Instructions for the task: Lay out the lines below as a Markdown table with two columns, No. and Line, giving each row a number and skipping blank lines. Leave the pictures out of your answer.

Data records:

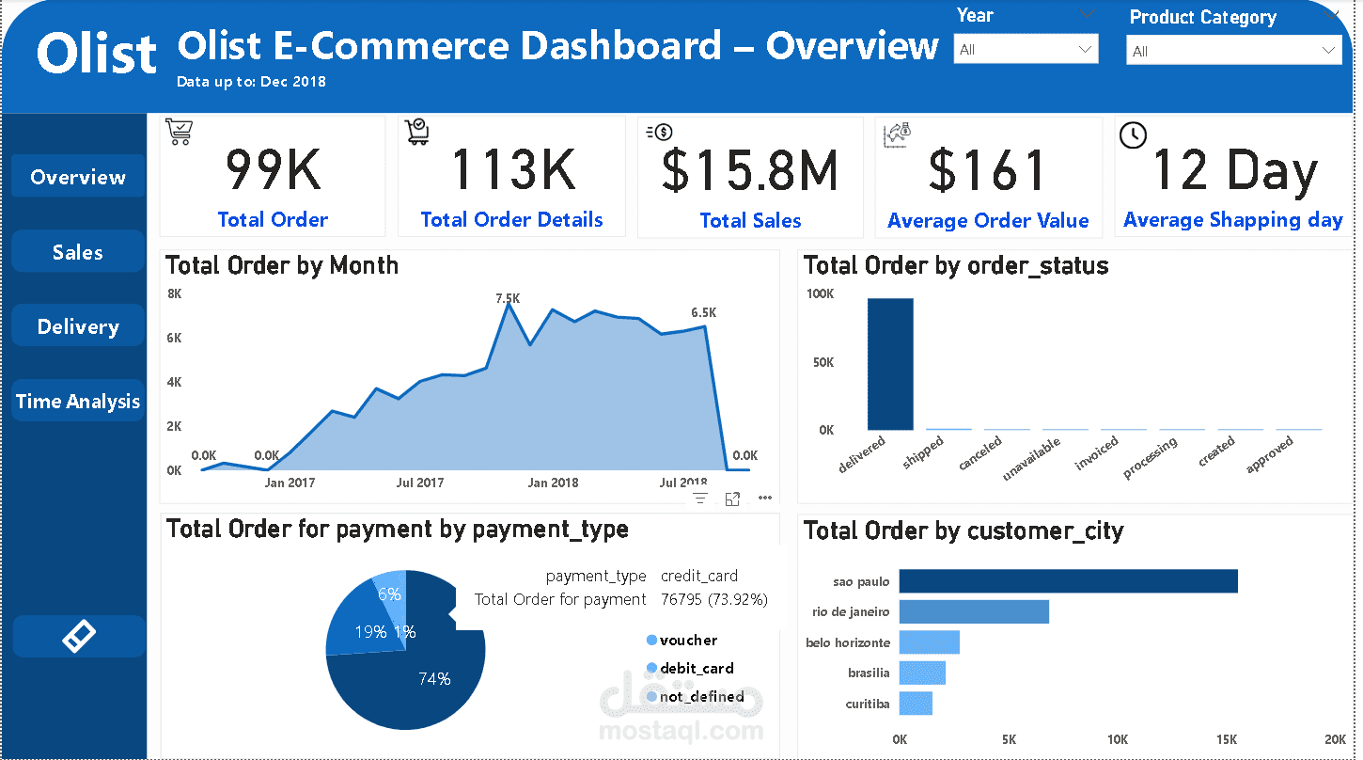The image size is (1363, 760).
Task: Open focus mode for the payment type visual
Action: pos(732,499)
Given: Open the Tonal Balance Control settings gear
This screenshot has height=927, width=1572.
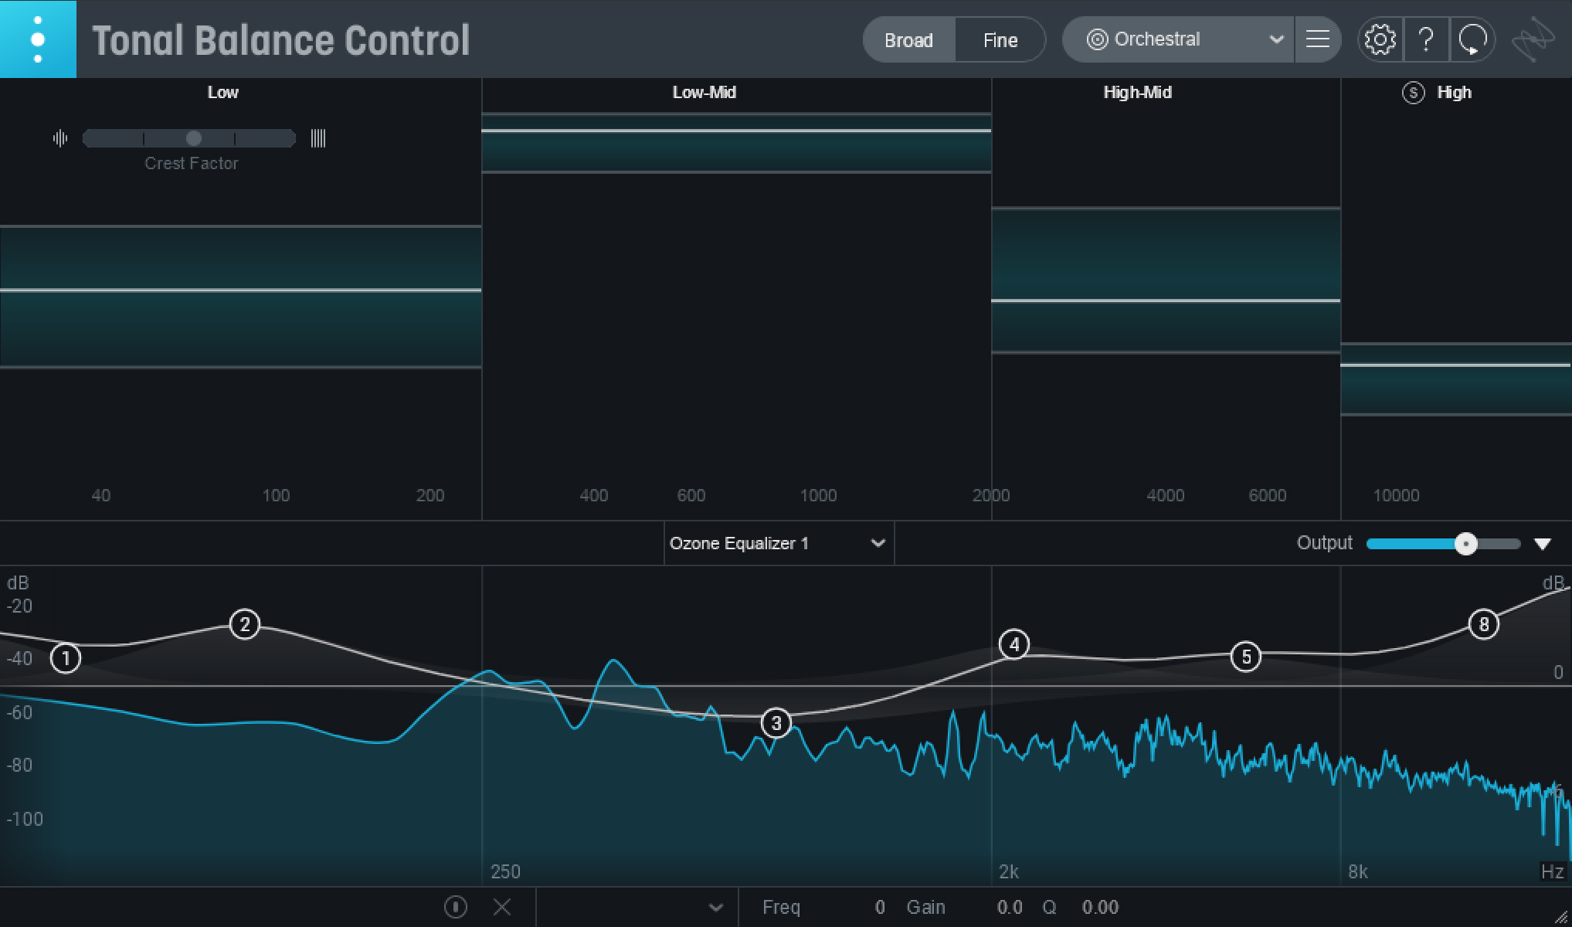Looking at the screenshot, I should tap(1380, 39).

Full output:
| No. | Line |
|---|---|
| 1 | The image size is (1363, 760). |
| 2 | Task: Open focus mode for the payment type visual |
| 3 | Action: pos(732,499) |
| 4 | Given: Open the Tonal Balance Control settings gear |
| 5 | This screenshot has height=927, width=1572. |
| 6 | Looking at the screenshot, I should tap(1380, 39). |